U.S. v. Phelps, 168 F.3d at 1057-58, quoting U.S. v. Swinton, 75 F.3d 374 (8th Cir.1996). See, also, U.S. v. Luna, supra; U.S. v. Forcelle, supra; U.S. v. Tate, supra; U.S. v. Derring, supra. As such, prior conduct that forms the factual setting of the crime is not rendered inadmissible by rule 404. U.S. v. Phelps, supra; U.S. v. Williams, supra. See, also, U.S. v. Forcelle, supra. The State is entitled to present a coherent picture of the facts of the crime charged, and evidence of prior conduct that forms an integral part of the crime charged is not rendered inadmissible under rule 404 merely because the acts are criminal in their own right, but have not been charged. U.S. v. Williams, supra. A court does not err in finding rule 404 inapplicable and in accepting prior conduct evidence where the prior conduct evidence is so closely intertwined with the charged crime that the evidence completes the story or provides a total picture of the charged crime. See U.S. v. Forcelle, supra.
In the present case, the letter which was the basis of the charge against Powers provided:
To: Mr. Stenberg
I'm writing to you in regards to all of the threatening letter's [sic] that I've written to you in the past. I'm letting you know that in a very short time I'll be able to do all that I told you I would do. I'm in the last stages of my escape from here. I've got inside help.... I'm going to pay you a visit at your home address at ... yes I do know where you live. I'm going to have lots of [sic] with [your wife], and your 4 kids if there [sic] young enough [sic] if not I'll just kill all of you.... I'll be seeing you really soon, it'll be really fun.

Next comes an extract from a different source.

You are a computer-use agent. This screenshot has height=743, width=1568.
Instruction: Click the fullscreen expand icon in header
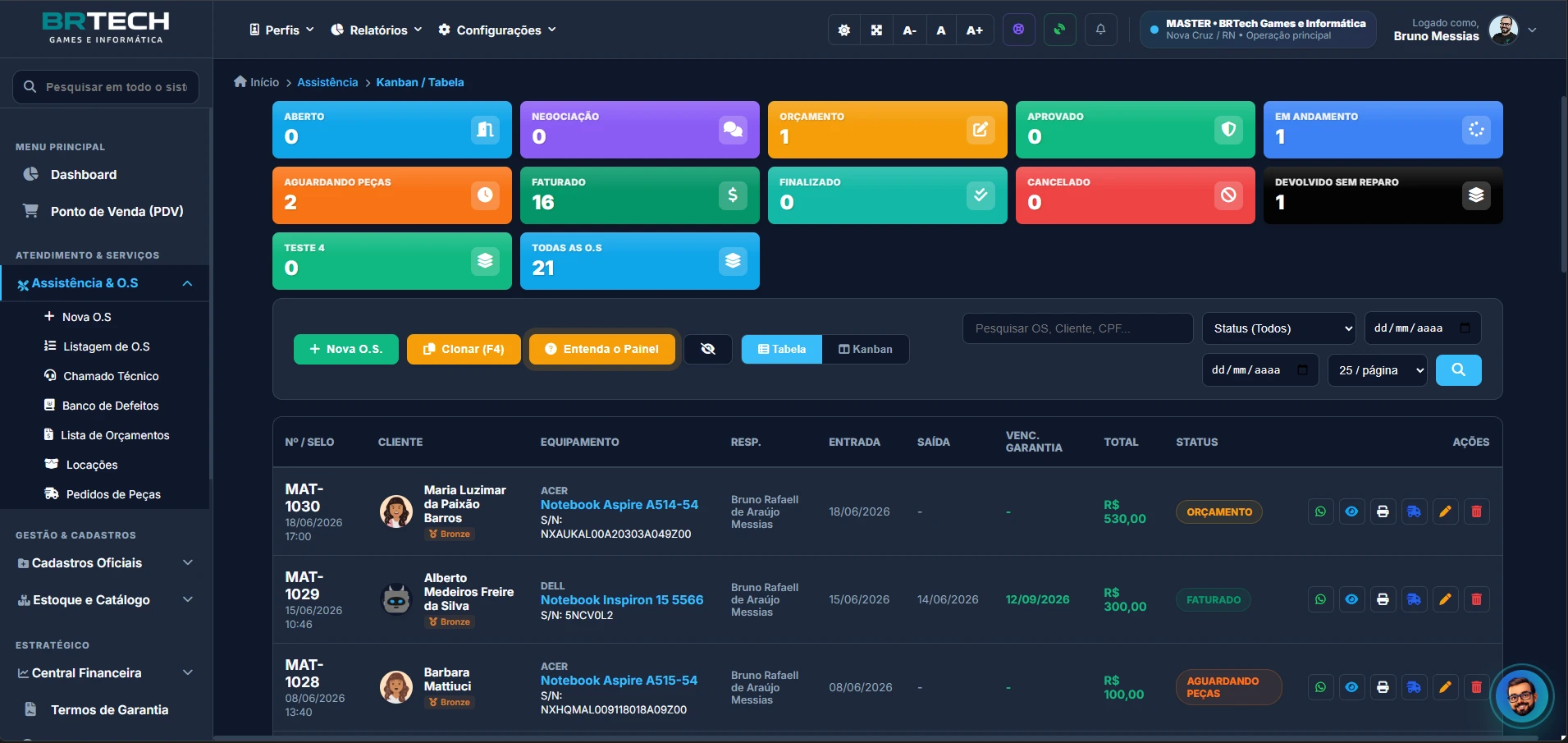pos(876,30)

The prior letters which were received and testified about provide the complete story and provide context to the charged letter. The prior letters include disturbing details of "all that [Powers] told [Stenberg he] would do." Because the prior conduct evidence "merely shows the full context of the charged crime, it is ``intrinsic evidence' not governed by Rule 404." U.S. v. Carroll, 207 F.3d 465, 468 (8th Cir.2000). The evidence of the prior letters is not evidence of other crimes or acts as contemplated by rule 404, and the district court did not err in so holding.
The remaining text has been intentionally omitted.